*** Data supplied ***

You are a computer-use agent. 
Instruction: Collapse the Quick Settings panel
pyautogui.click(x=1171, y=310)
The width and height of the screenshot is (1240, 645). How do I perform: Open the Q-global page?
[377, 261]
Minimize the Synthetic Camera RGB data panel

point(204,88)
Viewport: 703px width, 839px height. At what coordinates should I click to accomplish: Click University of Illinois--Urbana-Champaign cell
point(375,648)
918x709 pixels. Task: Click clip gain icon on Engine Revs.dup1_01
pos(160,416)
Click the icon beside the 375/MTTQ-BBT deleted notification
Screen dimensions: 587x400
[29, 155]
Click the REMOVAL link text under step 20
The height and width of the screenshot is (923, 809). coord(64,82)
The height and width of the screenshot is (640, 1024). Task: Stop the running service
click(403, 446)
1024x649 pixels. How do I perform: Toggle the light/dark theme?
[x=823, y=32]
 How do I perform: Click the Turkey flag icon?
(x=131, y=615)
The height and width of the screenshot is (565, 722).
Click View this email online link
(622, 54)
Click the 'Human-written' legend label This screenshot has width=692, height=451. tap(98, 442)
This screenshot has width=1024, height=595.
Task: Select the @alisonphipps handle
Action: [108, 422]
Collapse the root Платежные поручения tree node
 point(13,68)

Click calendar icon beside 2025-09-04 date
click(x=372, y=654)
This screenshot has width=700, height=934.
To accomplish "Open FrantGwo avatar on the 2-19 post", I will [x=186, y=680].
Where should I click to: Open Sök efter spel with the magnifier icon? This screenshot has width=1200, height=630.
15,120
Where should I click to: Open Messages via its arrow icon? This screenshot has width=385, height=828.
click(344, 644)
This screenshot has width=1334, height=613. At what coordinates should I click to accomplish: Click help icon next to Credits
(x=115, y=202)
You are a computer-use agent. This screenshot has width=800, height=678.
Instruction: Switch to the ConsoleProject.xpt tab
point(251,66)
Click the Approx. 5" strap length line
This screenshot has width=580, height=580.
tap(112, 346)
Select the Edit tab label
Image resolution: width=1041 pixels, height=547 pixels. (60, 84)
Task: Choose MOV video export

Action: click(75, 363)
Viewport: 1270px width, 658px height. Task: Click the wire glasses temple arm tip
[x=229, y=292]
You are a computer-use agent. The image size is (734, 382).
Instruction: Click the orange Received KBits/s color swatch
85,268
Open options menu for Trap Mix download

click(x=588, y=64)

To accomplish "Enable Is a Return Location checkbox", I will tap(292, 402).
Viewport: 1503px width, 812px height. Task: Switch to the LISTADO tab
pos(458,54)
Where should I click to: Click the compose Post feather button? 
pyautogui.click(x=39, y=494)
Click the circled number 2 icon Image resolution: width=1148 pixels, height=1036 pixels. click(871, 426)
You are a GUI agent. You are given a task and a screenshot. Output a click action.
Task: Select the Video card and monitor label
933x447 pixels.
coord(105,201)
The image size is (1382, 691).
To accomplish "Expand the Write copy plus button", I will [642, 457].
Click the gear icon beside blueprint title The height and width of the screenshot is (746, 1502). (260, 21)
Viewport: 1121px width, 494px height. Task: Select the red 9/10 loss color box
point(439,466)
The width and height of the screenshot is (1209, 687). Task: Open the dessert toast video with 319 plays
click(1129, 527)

*** End of Data supplied ***

▶ Task to carry out: Wherever the string "will" appears in the entries above, list that line.

▶ Solved problem:
To accomplish "Open FrantGwo avatar on the 2-19 post", I will [x=186, y=680].
To accomplish "Enable Is a Return Location checkbox", I will tap(292, 402).
To accomplish "Expand the Write copy plus button", I will [642, 457].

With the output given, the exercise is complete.